Node upgraded 2.0.0 to 2.3.2 can't communicate with other nodes in cluster

We have a 4-node Elasticsearch cluster running 2.0.0. We upgraded our test environment to 2.3.2, but are running into problems upgrading our production environment. I followed the process for rolling upgrade. When the upgraded node joins the cluster, queries on the site begin to fail to return. I assume this is happening when the request is route do the upgraded node.

It seems that the newly upgraded node is unable to communicate with the other nodes (i.e. the master), and we have it configured that a single node can't become master in the absence of a quorum (i.e. the "split brain" issue).

My full description is 4x the length allowed to post here, so the full details with log data can be found here:

http://stackoverflow.com/questions/38464357/site-queries-fail-after-bringing-upgraded-elasticsearch-cluster-online

Are there any known issues with bringing a node upgraded to 2.3.2 online in a cluster with other nodes at 2.0.0? When I brought the node down and back up with 2.0.0, all works fine. The config.yml and all environment settings (such as ES_HEAP_SIZE, which is at 7g on my system with 14 GB ram) are identical. The only thing that changes is the version of ES.

thanks! ~john

Hi John,

I'd concentrate on the OutOfMemoryErrors. Can you first check that the 2.3.3 Elasticsearch process uses 7 GB heap space indeed? If you have a JDK on your production server you can check the exact command with all command line parameters for all Java processes on the machine with jps -v.
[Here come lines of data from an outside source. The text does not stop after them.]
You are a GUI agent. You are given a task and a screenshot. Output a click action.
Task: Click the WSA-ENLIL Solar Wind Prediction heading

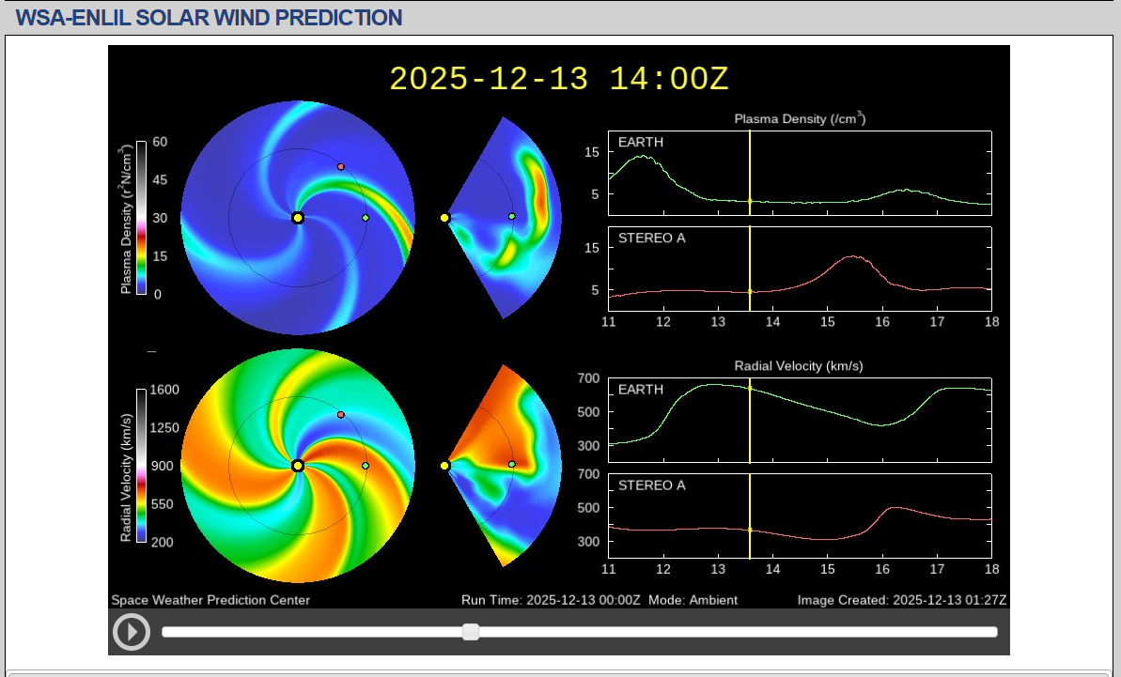pos(209,17)
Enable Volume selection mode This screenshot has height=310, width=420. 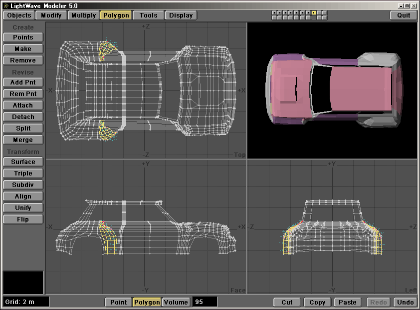(x=176, y=302)
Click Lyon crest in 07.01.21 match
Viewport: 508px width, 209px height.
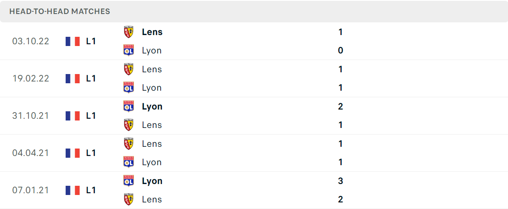click(x=129, y=181)
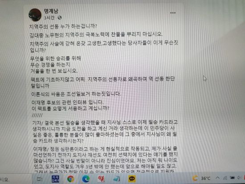Open the teal notepad-style taskbar app
The height and width of the screenshot is (184, 245).
116,179
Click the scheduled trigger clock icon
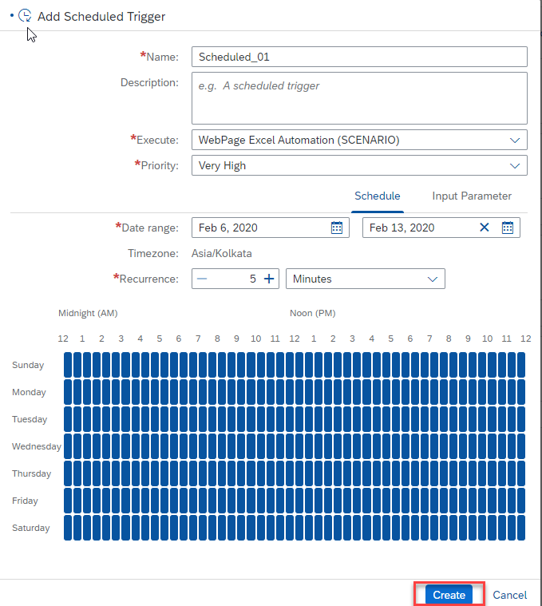 [x=26, y=16]
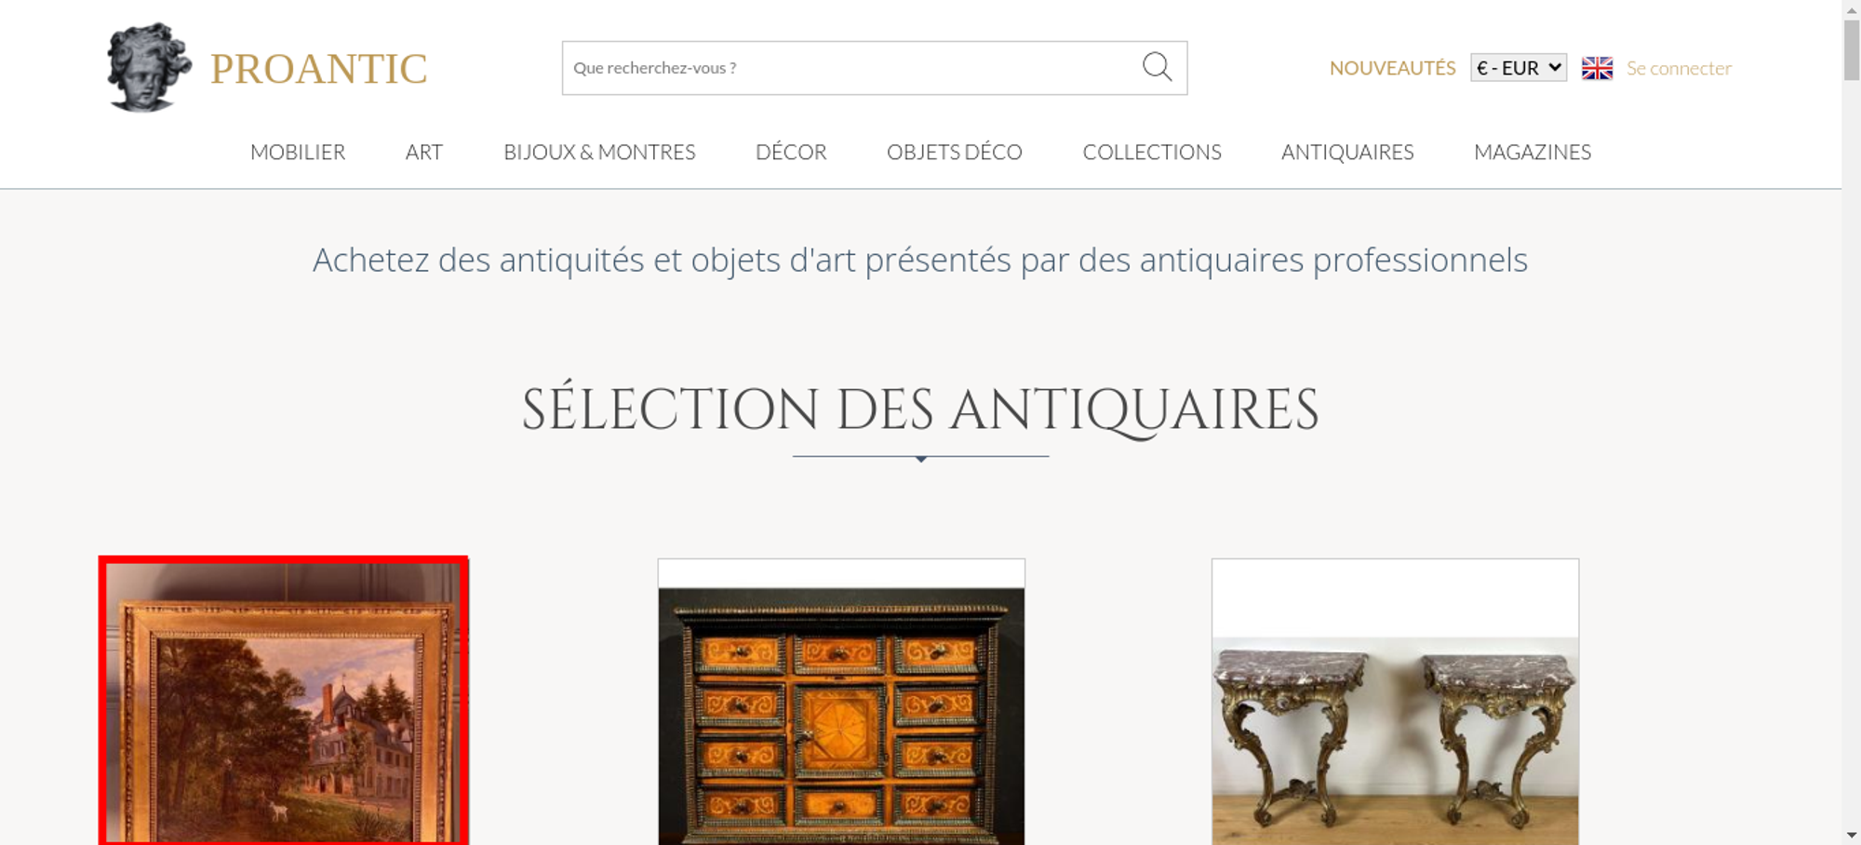The image size is (1861, 845).
Task: Click the Proantic cherub head logo
Action: point(149,67)
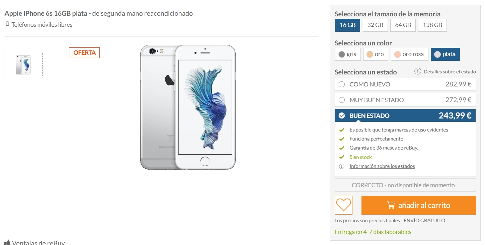Choose the 64 GB memory size
The image size is (485, 245).
pyautogui.click(x=403, y=25)
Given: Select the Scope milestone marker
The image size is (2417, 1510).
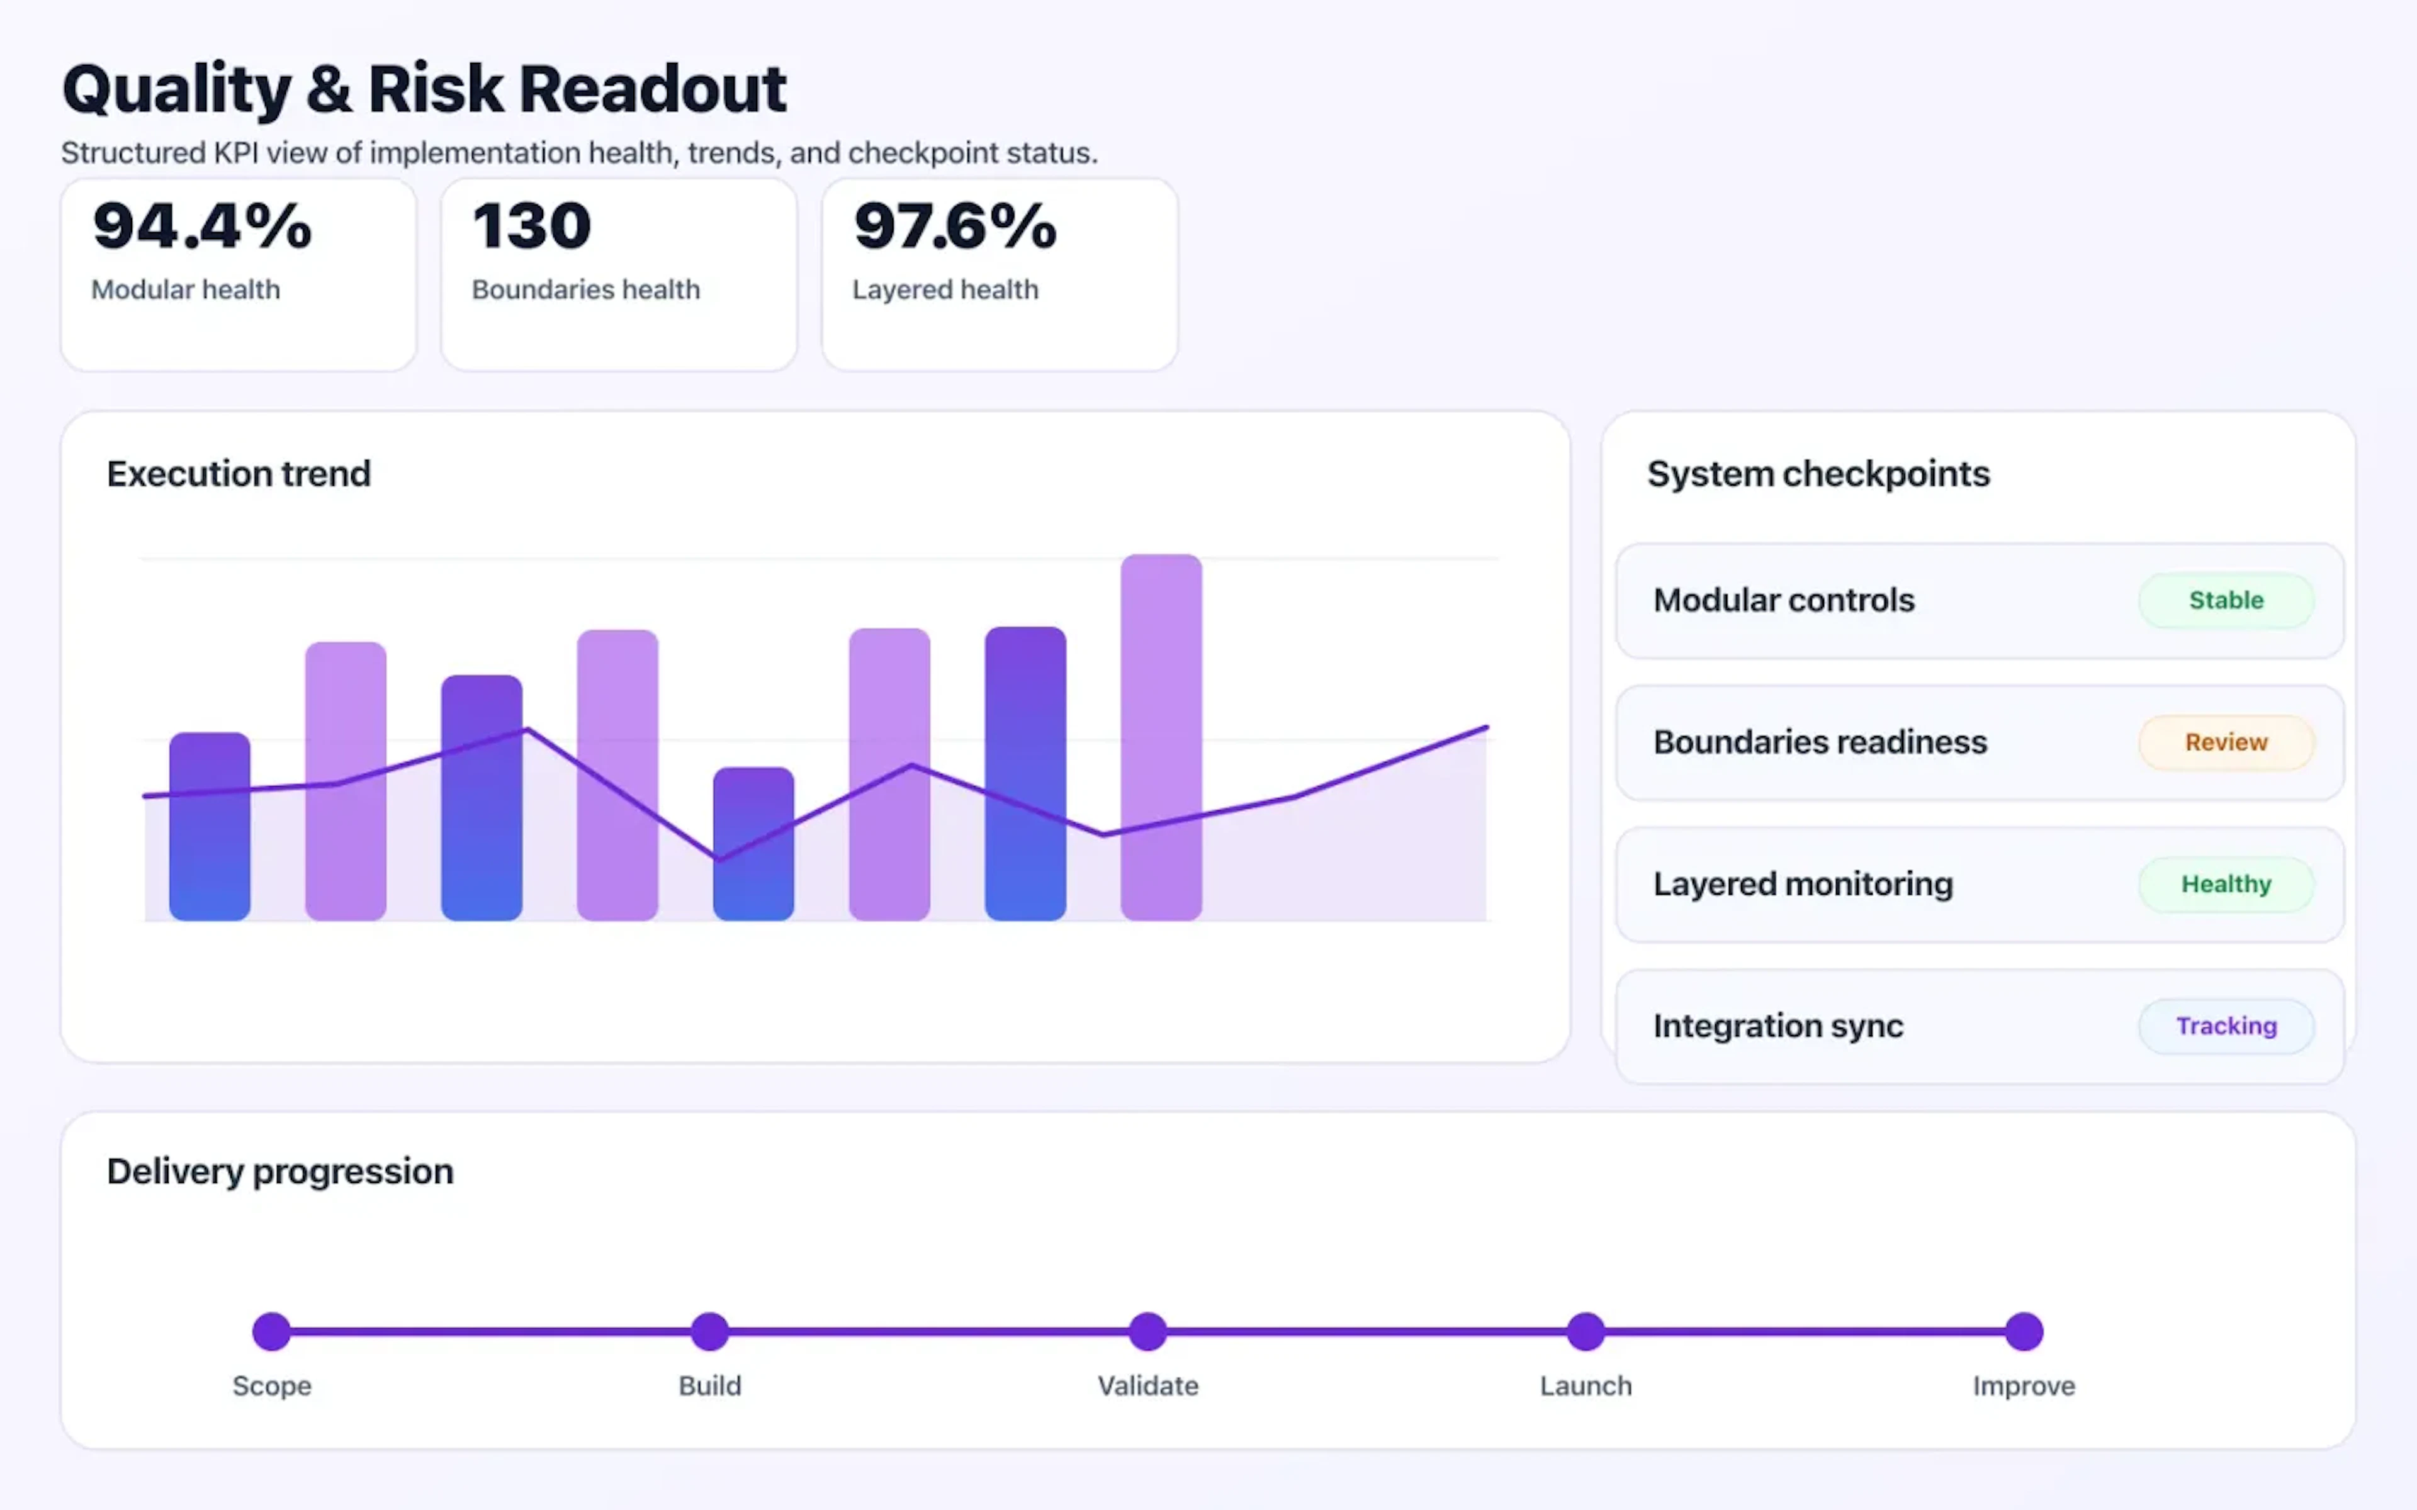Looking at the screenshot, I should [271, 1330].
It should show something like:

18795 Elasticsearch -Xms256m -Xmx2g -XX:+UseConcMarkSweepGC -XX:CMSInitiatingOccupancyFraction=75 -XX:+UseCMSInitiatingOccupancyOnly -XX:+DisableExplicitGC -XX:+AlwaysPreTouch -Djava.awt.headless=true -Dfile.encoding=UTF-8 -Djna.nosys=true -XX:+HeapDumpOnOutOfMemoryError -Des.path.home=/Users/dm/tests/elasticsearch-5.0.0-alpha4

If jps is not available, you can also use ps.

If you're seeing indeed 7GB for Xmsand Xmx then you can look why it is using so much memory. You can produce a heap dump when the OufOfMemoryError occurs by adding -XX:+HeapDumpOnOutOfMemoryError -XX:HeapDumpPath=/path/to/your/heapdump_file" to ES_JAVA_OPTS.

Daniel

I think all my logs above were red herrings. I brought the upgraded node up again, and again my site started failing, but there was nothing amiss in that nodes logs. I looked at the logs on the master node, and it was filled with exceptions pointing to my upgraded node. They were all the following (pasted w/o call stacks). Manta is the master and Unthinnk the upgraded node.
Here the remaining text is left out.